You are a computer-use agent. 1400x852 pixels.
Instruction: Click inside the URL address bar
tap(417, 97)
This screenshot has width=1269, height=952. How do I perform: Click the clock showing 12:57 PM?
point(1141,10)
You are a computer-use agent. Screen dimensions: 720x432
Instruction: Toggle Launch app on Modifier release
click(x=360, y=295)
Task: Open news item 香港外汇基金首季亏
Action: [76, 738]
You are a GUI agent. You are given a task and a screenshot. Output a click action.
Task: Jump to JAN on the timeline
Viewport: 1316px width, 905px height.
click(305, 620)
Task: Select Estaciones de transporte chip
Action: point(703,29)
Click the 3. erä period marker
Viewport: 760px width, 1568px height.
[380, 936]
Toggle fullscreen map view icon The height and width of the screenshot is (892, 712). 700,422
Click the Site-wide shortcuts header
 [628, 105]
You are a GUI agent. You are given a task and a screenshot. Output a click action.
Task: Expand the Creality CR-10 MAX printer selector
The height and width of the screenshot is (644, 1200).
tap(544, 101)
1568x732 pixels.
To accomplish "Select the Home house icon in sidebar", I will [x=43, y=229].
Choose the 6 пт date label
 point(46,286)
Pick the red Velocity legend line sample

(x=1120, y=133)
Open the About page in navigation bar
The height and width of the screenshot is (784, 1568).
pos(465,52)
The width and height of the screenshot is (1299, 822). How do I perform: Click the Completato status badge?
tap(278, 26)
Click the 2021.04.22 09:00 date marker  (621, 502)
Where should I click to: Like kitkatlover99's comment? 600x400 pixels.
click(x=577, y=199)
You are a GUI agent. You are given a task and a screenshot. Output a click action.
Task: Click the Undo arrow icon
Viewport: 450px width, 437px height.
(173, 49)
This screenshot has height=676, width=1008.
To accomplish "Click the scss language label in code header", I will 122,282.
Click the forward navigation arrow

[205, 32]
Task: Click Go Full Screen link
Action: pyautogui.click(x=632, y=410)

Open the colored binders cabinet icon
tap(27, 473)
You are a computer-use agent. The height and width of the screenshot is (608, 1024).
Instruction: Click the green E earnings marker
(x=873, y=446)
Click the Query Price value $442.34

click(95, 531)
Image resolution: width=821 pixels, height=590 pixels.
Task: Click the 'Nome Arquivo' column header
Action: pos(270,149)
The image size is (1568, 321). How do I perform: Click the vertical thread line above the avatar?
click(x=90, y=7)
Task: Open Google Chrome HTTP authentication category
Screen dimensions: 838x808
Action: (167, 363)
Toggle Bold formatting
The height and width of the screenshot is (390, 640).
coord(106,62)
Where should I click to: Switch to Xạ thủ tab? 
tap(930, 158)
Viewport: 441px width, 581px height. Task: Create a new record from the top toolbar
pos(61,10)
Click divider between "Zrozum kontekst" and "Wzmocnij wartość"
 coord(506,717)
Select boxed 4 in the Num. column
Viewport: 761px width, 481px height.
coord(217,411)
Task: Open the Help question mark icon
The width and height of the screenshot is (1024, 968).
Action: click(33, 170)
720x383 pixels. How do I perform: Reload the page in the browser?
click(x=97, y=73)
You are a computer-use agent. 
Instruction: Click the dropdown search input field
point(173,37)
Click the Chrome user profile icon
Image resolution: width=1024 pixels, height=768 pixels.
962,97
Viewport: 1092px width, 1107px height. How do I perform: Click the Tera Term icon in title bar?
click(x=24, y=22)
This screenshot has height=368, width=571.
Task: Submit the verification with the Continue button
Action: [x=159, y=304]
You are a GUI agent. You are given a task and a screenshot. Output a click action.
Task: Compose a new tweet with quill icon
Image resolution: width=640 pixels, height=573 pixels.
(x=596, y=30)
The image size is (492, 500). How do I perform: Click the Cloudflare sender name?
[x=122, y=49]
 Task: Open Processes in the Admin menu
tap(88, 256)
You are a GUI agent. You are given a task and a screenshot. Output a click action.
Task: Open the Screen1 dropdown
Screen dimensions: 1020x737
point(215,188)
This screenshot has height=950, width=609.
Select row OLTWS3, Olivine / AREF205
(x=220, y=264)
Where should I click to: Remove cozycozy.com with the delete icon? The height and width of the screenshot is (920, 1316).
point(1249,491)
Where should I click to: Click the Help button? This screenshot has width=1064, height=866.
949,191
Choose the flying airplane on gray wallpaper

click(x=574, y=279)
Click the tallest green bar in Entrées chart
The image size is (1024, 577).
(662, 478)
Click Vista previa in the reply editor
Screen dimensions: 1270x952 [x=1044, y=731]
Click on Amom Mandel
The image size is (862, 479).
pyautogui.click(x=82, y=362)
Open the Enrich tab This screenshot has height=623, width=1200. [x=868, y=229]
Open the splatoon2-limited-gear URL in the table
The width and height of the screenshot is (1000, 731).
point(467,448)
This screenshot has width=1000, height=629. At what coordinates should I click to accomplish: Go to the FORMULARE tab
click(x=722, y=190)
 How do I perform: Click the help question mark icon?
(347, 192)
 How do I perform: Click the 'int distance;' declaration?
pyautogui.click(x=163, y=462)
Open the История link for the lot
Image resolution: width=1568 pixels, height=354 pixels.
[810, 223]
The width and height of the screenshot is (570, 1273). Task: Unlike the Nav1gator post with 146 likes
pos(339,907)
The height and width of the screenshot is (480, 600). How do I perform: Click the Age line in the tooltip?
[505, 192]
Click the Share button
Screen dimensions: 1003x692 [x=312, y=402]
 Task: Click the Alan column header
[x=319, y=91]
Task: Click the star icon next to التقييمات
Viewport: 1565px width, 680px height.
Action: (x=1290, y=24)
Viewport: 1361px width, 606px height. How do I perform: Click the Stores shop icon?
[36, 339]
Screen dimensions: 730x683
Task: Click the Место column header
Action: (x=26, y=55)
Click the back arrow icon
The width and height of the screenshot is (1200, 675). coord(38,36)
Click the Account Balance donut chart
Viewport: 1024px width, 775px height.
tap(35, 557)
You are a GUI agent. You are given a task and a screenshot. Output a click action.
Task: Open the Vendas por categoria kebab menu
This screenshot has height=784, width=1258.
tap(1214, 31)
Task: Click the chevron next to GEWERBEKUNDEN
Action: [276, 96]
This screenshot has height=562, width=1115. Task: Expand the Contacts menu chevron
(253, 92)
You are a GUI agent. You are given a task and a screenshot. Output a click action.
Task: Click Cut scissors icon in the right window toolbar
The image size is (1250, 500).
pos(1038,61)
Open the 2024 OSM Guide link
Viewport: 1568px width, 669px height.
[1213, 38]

- [WHAT THIS TASK INVOLVES] Please transcribe only the lines in the records above running from the line that has "Where should I click to: Like" through the line that has "This screenshot has height=676, width=1008.", both included, exactly as they appear.

- [ANSWER TO THIS TASK]
Where should I click to: Like kitkatlover99's comment? 600x400 pixels.
click(x=577, y=199)
You are a GUI agent. You are given a task and a screenshot. Output a click action.
Task: Click the Undo arrow icon
Viewport: 450px width, 437px height.
(173, 49)
This screenshot has height=676, width=1008.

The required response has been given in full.